We would like to run a little competition in the office for a little bet on the world cup. Want to do something more than a straight draw of one team (not very fair on who picks Togo and who picks Brazil)
Has anyone any ideas on how to organise a competition like this?


----------



## penang (6 Jun 2006)

put  a slip of paper with each competing persons name into a separate envelope and seal them.  So you will have 32 sealed envelopes with a persons name inside.  Now shuffle the envelopes and draw one at at time.  Write a team name on the outside of each envelope as they are drawn.  You will now have 32 sealed envelopes with a team name written on the outside.  As each team is knocked out open that envelope and that person is now out of contention for the big prize.  If you end up with more that 32 players put multiple names in some or all envelopes. If less then sell multiple entries to some players.. Cruel but tense..

We charge a €5 per entry


----------



## car (6 Jun 2006)

> (not very fair on who picks Togo and who picks Brazil)


Ah but someone HAS to get togo and someone HAS to get brazil in an open draw, thats the luck of the open draw

Add in your own small prizes to keep it interesting for all

team with best/worst discipline..most/least goals...most conceded in a match..


----------



## Leo (6 Jun 2006)

Do a correct score competition. Each person predicts the score of all (or selected) first round games. Award 3 points for an exact match, 1 point for the right result. You can then repeat this for the subsequent rounds. 

Used to do this for the premiership, and it helps keep interest in the lesser games.


----------



## Resident (6 Jun 2006)

do a total number of corners, or goals, or cards competition.
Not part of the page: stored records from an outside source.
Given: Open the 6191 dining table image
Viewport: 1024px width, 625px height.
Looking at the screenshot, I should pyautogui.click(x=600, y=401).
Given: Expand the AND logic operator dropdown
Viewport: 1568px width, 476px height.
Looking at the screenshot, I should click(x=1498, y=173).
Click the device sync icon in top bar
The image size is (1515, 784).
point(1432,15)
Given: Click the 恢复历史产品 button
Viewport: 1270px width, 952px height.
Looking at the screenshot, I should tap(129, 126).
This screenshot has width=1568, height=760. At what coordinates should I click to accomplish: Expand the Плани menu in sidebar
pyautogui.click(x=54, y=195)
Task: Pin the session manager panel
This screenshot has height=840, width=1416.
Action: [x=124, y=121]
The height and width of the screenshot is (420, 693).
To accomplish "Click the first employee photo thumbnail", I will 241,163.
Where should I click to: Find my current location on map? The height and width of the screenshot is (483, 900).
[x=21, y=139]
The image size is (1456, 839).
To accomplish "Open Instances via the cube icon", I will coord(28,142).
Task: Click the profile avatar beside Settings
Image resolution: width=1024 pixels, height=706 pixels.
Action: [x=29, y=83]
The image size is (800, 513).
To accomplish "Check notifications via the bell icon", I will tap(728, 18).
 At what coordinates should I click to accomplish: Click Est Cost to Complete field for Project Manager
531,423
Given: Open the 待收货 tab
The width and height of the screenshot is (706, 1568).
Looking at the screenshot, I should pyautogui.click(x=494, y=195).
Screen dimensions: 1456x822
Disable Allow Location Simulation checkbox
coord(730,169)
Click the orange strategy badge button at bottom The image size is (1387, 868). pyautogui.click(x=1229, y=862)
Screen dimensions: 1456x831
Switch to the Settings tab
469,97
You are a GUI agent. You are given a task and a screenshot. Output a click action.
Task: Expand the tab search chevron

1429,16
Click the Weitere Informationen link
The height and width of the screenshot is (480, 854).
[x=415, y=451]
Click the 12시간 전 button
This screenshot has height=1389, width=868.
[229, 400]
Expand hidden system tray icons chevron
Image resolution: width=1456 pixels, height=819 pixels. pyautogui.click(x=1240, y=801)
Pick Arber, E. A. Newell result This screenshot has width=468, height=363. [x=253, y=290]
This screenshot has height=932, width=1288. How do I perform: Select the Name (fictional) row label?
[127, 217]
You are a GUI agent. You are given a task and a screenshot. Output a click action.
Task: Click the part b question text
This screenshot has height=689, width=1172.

you can use some of the main betting websites to keep track for you,
or just watch all the games


----------



## tiger (6 Jun 2006)

The bbc seem to have created a world cup stock exchange:
[broken link removed]

Could set up something based on this, but the danger is that it becomes too involved


----------



## michaelm (6 Jun 2006)

If it's a 'little' competition and you talking around 16 people maybe consider . . everyone draws for one team from the top half and one from the bottom (based on betting odds), you subtract the goals conceded by your bottom half team from the goals scored by your top half team, then highest total wins.  Every match has an impact and the leader board can fluctuate quite a lot.


----------



## Gunnerbar (8 Jun 2006)

To avoid the Togolese syndrome how about awarding first prize to the the team that does the worst and second prize to the winners of the WC. It would certaintly change the mindset when the teams are being allocated out.


----------